— The task —
When you reach the line with "[Twitter - Lowbrow Customs] (440, 2426)" in the listing below, transcribe it and each line after it up to and including the line with "SITEMAP (466, 2467)", exactly and with nothing else.
= = = = = = =
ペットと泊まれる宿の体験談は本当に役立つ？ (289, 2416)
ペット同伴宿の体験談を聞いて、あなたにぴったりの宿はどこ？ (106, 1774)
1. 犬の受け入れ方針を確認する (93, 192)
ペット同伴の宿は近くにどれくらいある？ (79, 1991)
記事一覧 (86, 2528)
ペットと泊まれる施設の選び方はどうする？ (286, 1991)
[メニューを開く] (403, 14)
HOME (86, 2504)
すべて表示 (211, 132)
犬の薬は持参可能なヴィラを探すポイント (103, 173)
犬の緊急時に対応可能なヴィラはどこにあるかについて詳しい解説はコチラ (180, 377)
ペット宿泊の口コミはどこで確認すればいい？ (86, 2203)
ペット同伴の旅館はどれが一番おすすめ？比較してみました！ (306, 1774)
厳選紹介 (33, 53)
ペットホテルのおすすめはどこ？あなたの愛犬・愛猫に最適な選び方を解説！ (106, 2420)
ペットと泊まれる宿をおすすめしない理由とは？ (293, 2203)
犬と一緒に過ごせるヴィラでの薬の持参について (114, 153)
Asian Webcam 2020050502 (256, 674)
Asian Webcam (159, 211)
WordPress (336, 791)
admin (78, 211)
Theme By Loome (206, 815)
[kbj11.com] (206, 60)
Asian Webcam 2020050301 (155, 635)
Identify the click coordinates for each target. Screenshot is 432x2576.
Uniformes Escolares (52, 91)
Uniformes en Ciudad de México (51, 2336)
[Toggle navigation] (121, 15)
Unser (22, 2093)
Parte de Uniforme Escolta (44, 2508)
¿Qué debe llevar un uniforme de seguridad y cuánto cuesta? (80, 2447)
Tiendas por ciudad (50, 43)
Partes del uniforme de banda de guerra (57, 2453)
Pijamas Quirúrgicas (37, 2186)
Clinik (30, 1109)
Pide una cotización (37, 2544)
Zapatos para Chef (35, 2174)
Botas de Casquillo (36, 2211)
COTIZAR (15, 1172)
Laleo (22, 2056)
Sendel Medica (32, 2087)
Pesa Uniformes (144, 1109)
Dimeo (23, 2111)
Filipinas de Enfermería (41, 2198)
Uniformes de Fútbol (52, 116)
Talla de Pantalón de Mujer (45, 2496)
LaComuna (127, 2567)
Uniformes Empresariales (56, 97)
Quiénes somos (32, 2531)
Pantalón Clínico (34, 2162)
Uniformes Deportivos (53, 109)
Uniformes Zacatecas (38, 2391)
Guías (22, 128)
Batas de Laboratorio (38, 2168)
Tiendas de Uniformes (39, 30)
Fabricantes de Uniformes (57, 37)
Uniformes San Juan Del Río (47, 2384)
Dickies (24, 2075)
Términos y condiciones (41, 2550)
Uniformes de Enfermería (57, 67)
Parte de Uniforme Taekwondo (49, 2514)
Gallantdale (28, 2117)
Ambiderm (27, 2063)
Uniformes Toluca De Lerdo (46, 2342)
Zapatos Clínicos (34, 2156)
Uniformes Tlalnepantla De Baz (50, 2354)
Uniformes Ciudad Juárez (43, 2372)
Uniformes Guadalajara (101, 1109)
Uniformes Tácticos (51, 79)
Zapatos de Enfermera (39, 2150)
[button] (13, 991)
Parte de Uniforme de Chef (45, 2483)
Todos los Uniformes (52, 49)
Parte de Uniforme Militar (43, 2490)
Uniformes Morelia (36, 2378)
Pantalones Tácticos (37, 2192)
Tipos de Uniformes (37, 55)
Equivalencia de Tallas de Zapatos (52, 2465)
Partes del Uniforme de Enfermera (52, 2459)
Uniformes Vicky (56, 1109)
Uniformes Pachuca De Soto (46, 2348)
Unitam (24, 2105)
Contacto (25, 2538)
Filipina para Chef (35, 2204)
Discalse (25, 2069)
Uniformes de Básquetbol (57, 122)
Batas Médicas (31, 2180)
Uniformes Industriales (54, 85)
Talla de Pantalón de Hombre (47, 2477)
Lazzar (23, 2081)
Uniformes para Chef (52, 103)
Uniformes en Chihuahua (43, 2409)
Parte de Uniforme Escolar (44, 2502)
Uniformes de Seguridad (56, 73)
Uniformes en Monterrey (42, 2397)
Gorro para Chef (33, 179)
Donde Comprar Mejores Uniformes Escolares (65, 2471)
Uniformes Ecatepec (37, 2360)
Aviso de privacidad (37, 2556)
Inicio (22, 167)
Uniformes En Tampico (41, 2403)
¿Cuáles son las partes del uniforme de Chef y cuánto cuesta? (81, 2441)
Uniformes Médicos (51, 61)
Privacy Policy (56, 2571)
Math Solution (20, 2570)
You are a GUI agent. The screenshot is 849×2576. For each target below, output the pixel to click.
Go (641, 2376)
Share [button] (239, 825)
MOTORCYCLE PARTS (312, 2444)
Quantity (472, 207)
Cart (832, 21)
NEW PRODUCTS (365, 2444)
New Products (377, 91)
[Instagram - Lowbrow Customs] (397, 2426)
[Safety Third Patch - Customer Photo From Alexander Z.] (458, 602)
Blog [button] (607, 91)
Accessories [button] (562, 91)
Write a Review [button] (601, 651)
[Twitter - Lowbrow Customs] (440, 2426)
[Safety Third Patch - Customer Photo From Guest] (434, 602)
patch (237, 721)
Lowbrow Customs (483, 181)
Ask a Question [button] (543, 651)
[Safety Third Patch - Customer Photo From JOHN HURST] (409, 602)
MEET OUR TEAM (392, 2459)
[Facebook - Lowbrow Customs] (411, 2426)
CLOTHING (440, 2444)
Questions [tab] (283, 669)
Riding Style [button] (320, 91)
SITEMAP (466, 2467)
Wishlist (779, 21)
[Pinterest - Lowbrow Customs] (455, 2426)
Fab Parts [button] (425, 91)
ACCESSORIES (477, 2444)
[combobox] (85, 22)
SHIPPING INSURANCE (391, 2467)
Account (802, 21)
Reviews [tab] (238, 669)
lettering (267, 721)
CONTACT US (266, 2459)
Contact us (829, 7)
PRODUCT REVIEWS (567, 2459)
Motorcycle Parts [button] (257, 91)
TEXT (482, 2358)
= = = = = = =
— Solution —
[Twitter - Lowbrow Customs] (440, 2426)
[Safety Third Patch - Customer Photo From Guest] (434, 602)
patch (237, 721)
Lowbrow Customs (483, 181)
Ask a Question [button] (543, 651)
[Safety Third Patch - Customer Photo From JOHN HURST] (409, 602)
MEET OUR TEAM (392, 2459)
[Facebook - Lowbrow Customs] (411, 2426)
CLOTHING (440, 2444)
Questions [tab] (283, 669)
Riding Style [button] (320, 91)
SITEMAP (466, 2467)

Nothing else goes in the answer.